To do: All lines from the one holding "Instruction: Click the privacy shield icon" to the end of the listing are to be output exactly, both ends included, with any pictures left out.

Records supplied:
━━━━━━━━━━
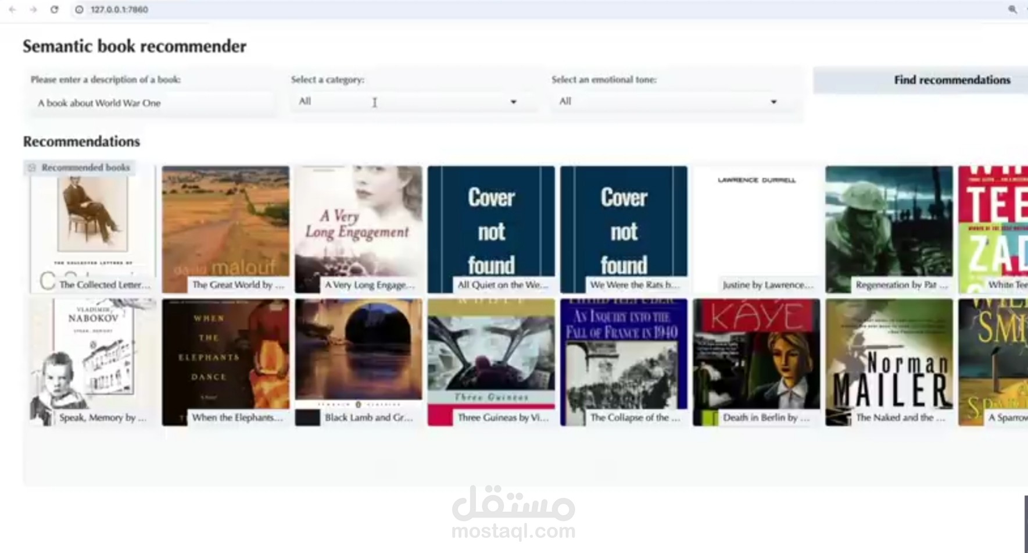Click the book description input field
Image resolution: width=1028 pixels, height=553 pixels.
click(x=151, y=102)
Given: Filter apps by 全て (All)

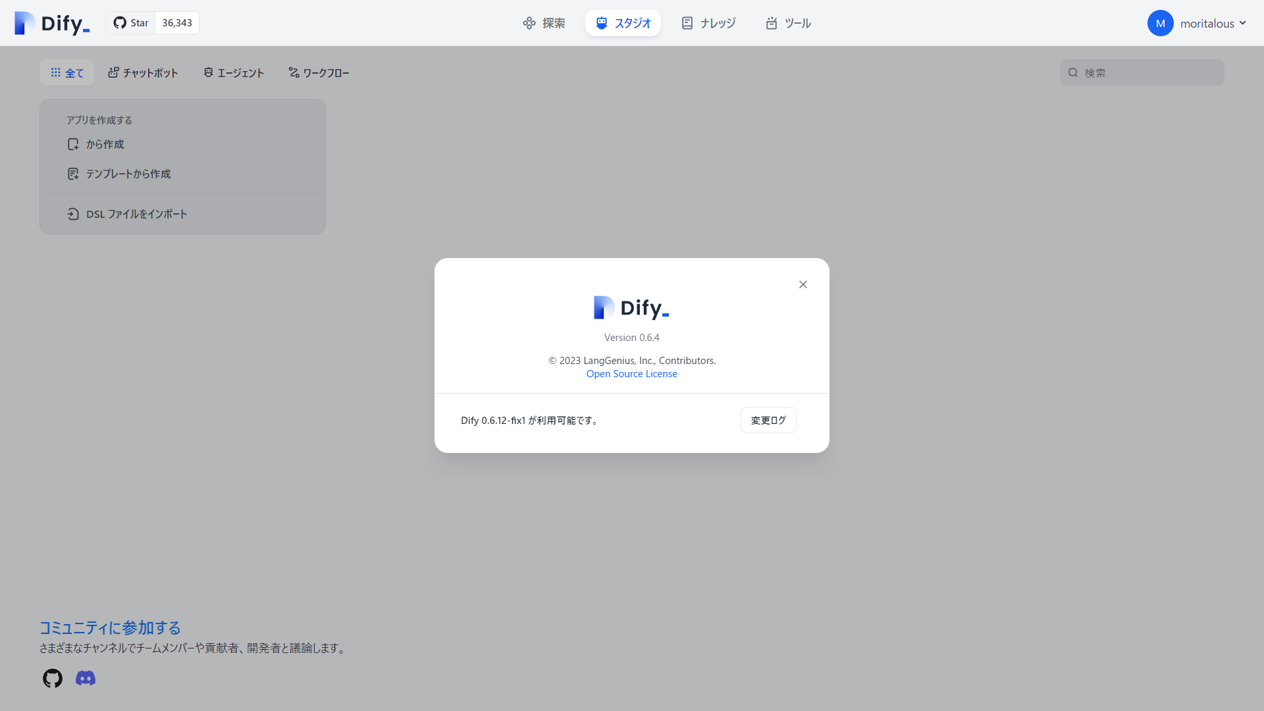Looking at the screenshot, I should pos(67,72).
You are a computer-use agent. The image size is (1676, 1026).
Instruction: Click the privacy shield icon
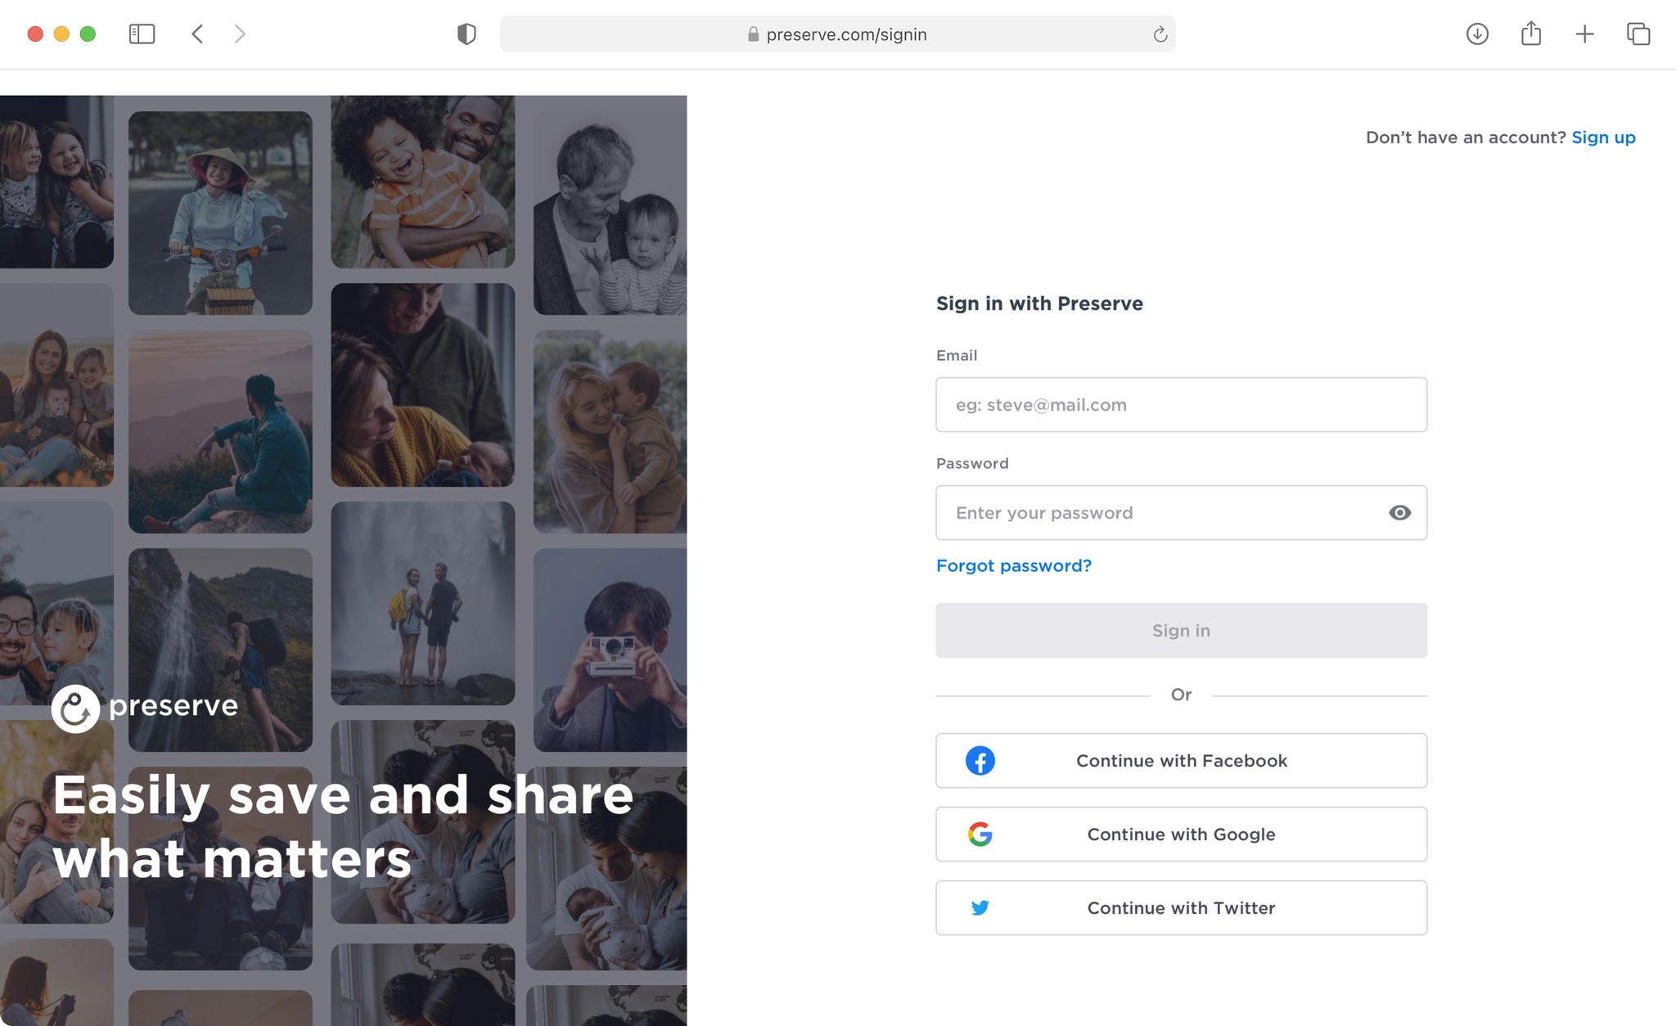click(x=466, y=34)
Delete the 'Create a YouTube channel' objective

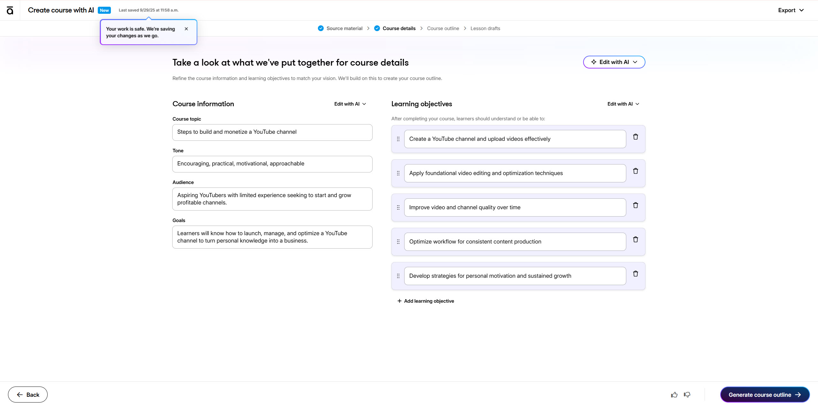636,137
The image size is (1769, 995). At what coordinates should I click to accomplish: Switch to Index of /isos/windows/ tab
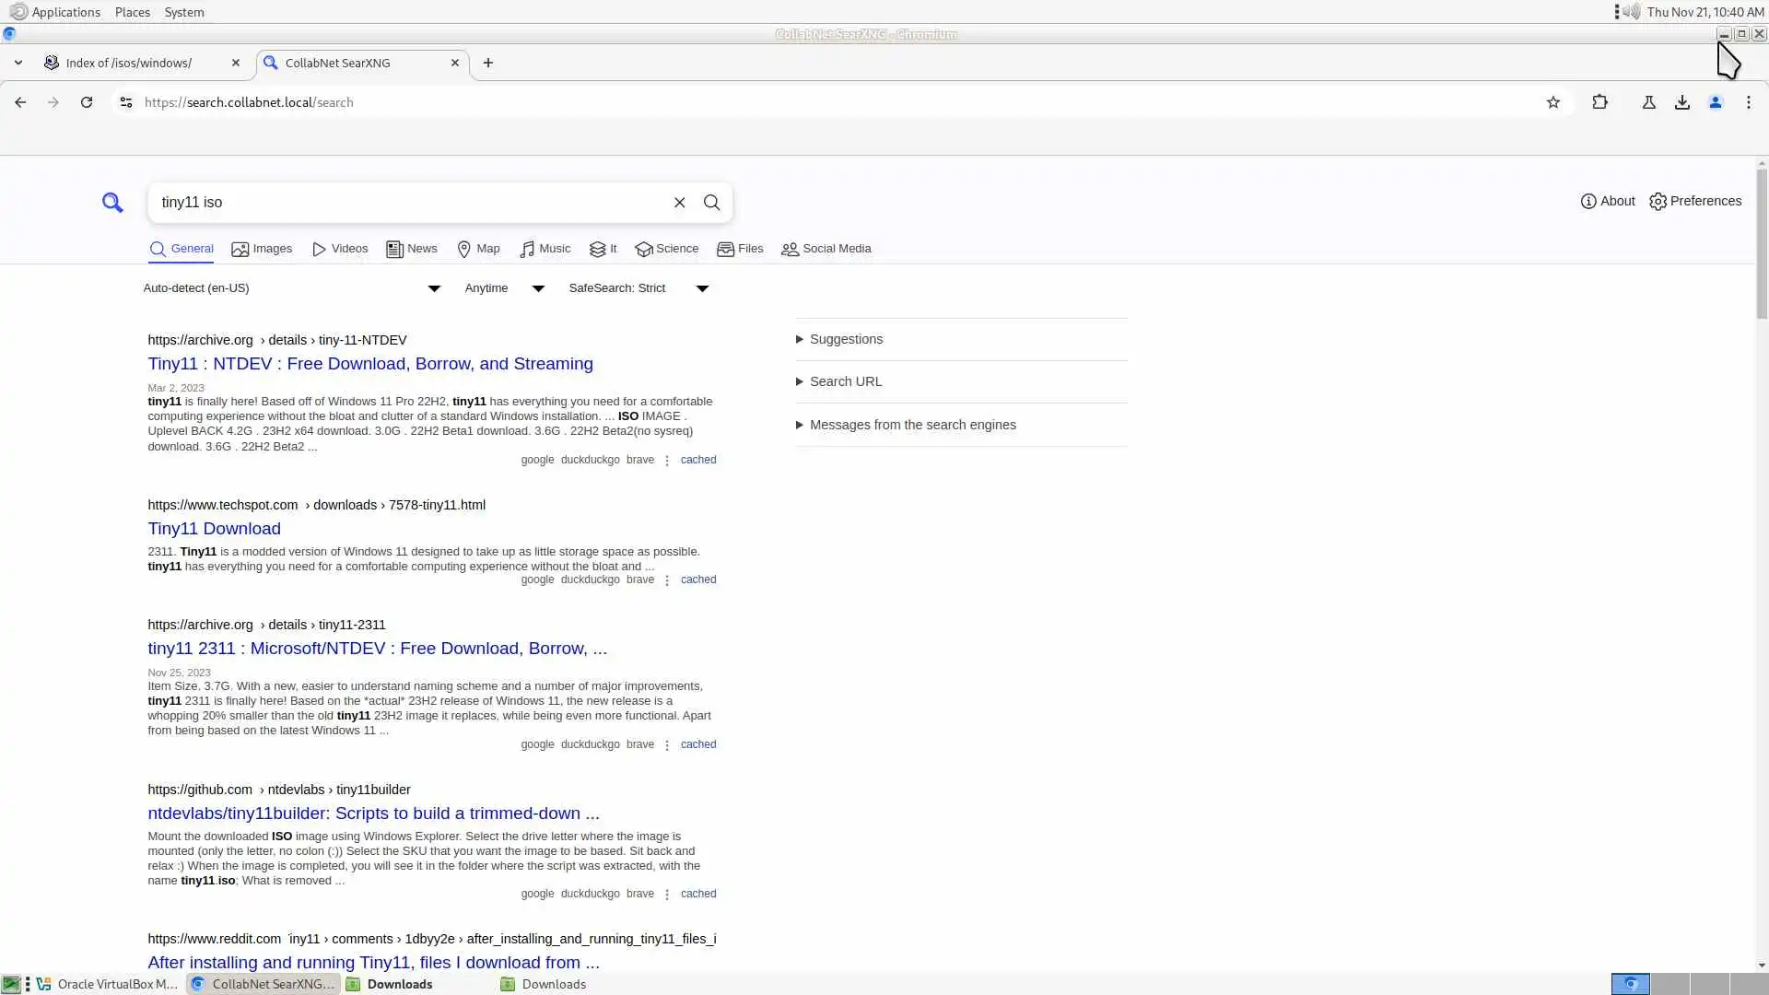point(129,63)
━━━━━━━━━━
Solution below:
Instruction: Click the privacy shield icon
click(x=466, y=34)
Delete the 'Create a YouTube channel' objective

636,137
The image size is (1769, 995). At what coordinates should I click to accomplish: Switch to Index of /isos/windows/ tab
point(129,63)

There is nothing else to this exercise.